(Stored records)
========================

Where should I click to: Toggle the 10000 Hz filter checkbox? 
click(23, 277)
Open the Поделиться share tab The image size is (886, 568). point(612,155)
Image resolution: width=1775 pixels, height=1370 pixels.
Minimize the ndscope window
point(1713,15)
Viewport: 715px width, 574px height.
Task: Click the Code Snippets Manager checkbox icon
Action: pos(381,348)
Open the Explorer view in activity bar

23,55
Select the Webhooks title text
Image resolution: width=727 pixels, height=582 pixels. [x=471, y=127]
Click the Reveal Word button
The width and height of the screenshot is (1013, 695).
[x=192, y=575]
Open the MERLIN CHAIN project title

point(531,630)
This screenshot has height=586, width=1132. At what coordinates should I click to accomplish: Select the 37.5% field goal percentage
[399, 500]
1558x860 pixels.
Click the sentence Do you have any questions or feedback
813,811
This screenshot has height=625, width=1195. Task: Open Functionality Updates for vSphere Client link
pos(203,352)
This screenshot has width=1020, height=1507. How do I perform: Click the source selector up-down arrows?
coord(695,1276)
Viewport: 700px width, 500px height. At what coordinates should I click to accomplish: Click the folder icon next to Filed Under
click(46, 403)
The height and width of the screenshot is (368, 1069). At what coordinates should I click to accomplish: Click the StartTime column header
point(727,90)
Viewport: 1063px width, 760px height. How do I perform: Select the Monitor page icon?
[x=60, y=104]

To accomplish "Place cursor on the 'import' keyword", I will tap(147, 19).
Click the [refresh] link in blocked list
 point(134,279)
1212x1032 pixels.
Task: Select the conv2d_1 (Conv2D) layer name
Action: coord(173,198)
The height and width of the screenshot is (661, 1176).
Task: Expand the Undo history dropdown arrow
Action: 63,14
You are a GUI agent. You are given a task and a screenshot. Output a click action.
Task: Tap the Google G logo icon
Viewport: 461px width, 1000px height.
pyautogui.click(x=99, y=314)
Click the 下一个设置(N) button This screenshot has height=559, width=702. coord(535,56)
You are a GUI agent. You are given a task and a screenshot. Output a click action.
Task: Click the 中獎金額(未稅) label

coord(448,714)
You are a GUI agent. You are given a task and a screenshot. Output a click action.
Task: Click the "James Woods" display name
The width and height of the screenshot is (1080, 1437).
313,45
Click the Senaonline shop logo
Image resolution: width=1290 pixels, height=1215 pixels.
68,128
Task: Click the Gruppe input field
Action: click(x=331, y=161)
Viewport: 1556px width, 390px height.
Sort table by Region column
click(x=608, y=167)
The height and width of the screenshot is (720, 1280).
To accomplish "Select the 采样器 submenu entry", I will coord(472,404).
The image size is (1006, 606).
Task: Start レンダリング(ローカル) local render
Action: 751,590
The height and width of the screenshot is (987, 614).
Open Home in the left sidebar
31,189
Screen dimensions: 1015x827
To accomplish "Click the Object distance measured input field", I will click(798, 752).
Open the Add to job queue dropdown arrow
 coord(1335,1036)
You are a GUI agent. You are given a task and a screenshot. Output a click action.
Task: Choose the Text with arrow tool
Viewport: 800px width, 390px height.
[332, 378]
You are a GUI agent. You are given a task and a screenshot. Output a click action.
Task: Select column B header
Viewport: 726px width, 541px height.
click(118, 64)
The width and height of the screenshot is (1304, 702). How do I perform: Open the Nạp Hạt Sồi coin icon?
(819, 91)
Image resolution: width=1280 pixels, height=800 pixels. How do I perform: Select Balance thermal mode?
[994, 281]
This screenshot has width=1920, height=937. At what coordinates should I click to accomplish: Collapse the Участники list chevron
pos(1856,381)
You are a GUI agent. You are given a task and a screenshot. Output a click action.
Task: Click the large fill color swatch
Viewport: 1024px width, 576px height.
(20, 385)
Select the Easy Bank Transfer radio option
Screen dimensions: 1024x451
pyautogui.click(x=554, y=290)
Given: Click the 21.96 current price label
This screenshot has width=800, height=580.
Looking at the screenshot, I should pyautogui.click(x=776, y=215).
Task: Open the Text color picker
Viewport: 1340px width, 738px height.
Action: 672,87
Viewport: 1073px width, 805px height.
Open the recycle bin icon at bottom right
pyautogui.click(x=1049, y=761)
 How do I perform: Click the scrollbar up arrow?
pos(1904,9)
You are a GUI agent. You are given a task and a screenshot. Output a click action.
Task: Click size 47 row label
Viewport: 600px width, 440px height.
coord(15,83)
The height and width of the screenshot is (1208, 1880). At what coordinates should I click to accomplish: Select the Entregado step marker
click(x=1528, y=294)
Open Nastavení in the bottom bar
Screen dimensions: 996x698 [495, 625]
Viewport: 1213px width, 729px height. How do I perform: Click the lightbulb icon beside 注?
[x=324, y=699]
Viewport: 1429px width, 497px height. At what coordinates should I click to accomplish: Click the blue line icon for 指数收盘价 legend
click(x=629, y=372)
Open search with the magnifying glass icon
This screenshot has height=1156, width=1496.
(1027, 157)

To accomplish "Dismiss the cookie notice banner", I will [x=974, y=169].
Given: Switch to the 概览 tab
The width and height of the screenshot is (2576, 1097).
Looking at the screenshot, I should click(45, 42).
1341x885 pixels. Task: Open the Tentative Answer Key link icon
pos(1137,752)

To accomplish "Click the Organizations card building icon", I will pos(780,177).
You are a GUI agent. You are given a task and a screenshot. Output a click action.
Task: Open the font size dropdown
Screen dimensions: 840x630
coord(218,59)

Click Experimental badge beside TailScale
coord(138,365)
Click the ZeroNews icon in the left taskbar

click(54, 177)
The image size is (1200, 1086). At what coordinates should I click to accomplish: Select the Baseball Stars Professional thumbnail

========================

Line by line, repeat the data exactly.

REPLY TO THE TASK —
Where should I click to: Toggle the 10000 Hz filter checkbox? 
click(23, 277)
Open the Поделиться share tab The image size is (886, 568). point(612,155)
Image resolution: width=1775 pixels, height=1370 pixels.
Minimize the ndscope window
point(1713,15)
Viewport: 715px width, 574px height.
Task: Click the Code Snippets Manager checkbox icon
Action: pos(381,348)
Open the Explorer view in activity bar

23,55
Select the Webhooks title text
Image resolution: width=727 pixels, height=582 pixels. [x=471, y=127]
Click the Reveal Word button
The width and height of the screenshot is (1013, 695).
[x=192, y=575]
Open the MERLIN CHAIN project title

point(531,630)
This screenshot has height=586, width=1132. At what coordinates should I click to accomplish: Select the 37.5% field goal percentage
[399, 500]
1558x860 pixels.
Click the sentence Do you have any questions or feedback
813,811
This screenshot has height=625, width=1195. Task: Open Functionality Updates for vSphere Client link
pos(203,352)
This screenshot has width=1020, height=1507. How do I perform: Click the source selector up-down arrows?
coord(695,1276)
Viewport: 700px width, 500px height. At what coordinates should I click to accomplish: Click the folder icon next to Filed Under
click(46, 403)
The height and width of the screenshot is (368, 1069). At what coordinates should I click to accomplish: Click the StartTime column header
point(727,90)
Viewport: 1063px width, 760px height. How do I perform: Select the Monitor page icon?
[x=60, y=104]

To accomplish "Place cursor on the 'import' keyword", I will tap(147, 19).
Click the [refresh] link in blocked list
 point(134,279)
1212x1032 pixels.
Task: Select the conv2d_1 (Conv2D) layer name
Action: coord(173,198)
The height and width of the screenshot is (661, 1176).
Task: Expand the Undo history dropdown arrow
Action: 63,14
You are a GUI agent. You are given a task and a screenshot. Output a click action.
Task: Tap the Google G logo icon
Viewport: 461px width, 1000px height.
pyautogui.click(x=99, y=314)
Click the 下一个设置(N) button This screenshot has height=559, width=702. coord(535,56)
You are a GUI agent. You are given a task and a screenshot. Output a click action.
Task: Click the 中獎金額(未稅) label

coord(448,714)
You are a GUI agent. You are given a task and a screenshot. Output a click action.
Task: Click the "James Woods" display name
The width and height of the screenshot is (1080, 1437).
313,45
Click the Senaonline shop logo
Image resolution: width=1290 pixels, height=1215 pixels.
68,128
Task: Click the Gruppe input field
Action: click(x=331, y=161)
Viewport: 1556px width, 390px height.
Sort table by Region column
click(x=608, y=167)
The height and width of the screenshot is (720, 1280).
To accomplish "Select the 采样器 submenu entry", I will coord(472,404).
The image size is (1006, 606).
Task: Start レンダリング(ローカル) local render
Action: 751,590
The height and width of the screenshot is (987, 614).
Open Home in the left sidebar
31,189
Screen dimensions: 1015x827
To accomplish "Click the Object distance measured input field", I will click(798, 752).
Open the Add to job queue dropdown arrow
 coord(1335,1036)
You are a GUI agent. You are given a task and a screenshot. Output a click action.
Task: Choose the Text with arrow tool
Viewport: 800px width, 390px height.
[332, 378]
You are a GUI agent. You are given a task and a screenshot. Output a click action.
Task: Select column B header
Viewport: 726px width, 541px height.
click(118, 64)
The width and height of the screenshot is (1304, 702). How do I perform: Open the Nạp Hạt Sồi coin icon?
(819, 91)
Image resolution: width=1280 pixels, height=800 pixels. How do I perform: Select Balance thermal mode?
[994, 281]
This screenshot has width=1920, height=937. At what coordinates should I click to accomplish: Collapse the Участники list chevron
pos(1856,381)
You are a GUI agent. You are given a task and a screenshot. Output a click action.
Task: Click the large fill color swatch
Viewport: 1024px width, 576px height.
(20, 385)
Select the Easy Bank Transfer radio option
Screen dimensions: 1024x451
pyautogui.click(x=554, y=290)
Given: Click the 21.96 current price label
This screenshot has width=800, height=580.
Looking at the screenshot, I should pyautogui.click(x=776, y=215).
Task: Open the Text color picker
Viewport: 1340px width, 738px height.
Action: 672,87
Viewport: 1073px width, 805px height.
Open the recycle bin icon at bottom right
pyautogui.click(x=1049, y=761)
 How do I perform: Click the scrollbar up arrow?
pos(1904,9)
You are a GUI agent. You are given a task and a screenshot. Output a click action.
Task: Click size 47 row label
Viewport: 600px width, 440px height.
coord(15,83)
The height and width of the screenshot is (1208, 1880). At what coordinates should I click to accomplish: Select the Entregado step marker
click(x=1528, y=294)
Open Nastavení in the bottom bar
Screen dimensions: 996x698 [495, 625]
Viewport: 1213px width, 729px height. How do I perform: Click the lightbulb icon beside 注?
[x=324, y=699]
Viewport: 1429px width, 497px height. At what coordinates should I click to accomplish: Click the blue line icon for 指数收盘价 legend
click(x=629, y=372)
Open search with the magnifying glass icon
This screenshot has height=1156, width=1496.
(1027, 157)

To accomplish "Dismiss the cookie notice banner", I will [x=974, y=169].
Given: Switch to the 概览 tab
The width and height of the screenshot is (2576, 1097).
Looking at the screenshot, I should click(45, 42).
1341x885 pixels. Task: Open the Tentative Answer Key link icon
pos(1137,752)

To accomplish "Click the Organizations card building icon", I will pos(780,177).
You are a GUI agent. You are given a task and a screenshot. Output a click action.
Task: Open the font size dropdown
Screen dimensions: 840x630
coord(218,59)

Click Experimental badge beside TailScale
coord(138,365)
Click the ZeroNews icon in the left taskbar

click(54, 177)
The image size is (1200, 1086). At what coordinates should I click to accomplish: Select the Baseball Stars Professional thumbnail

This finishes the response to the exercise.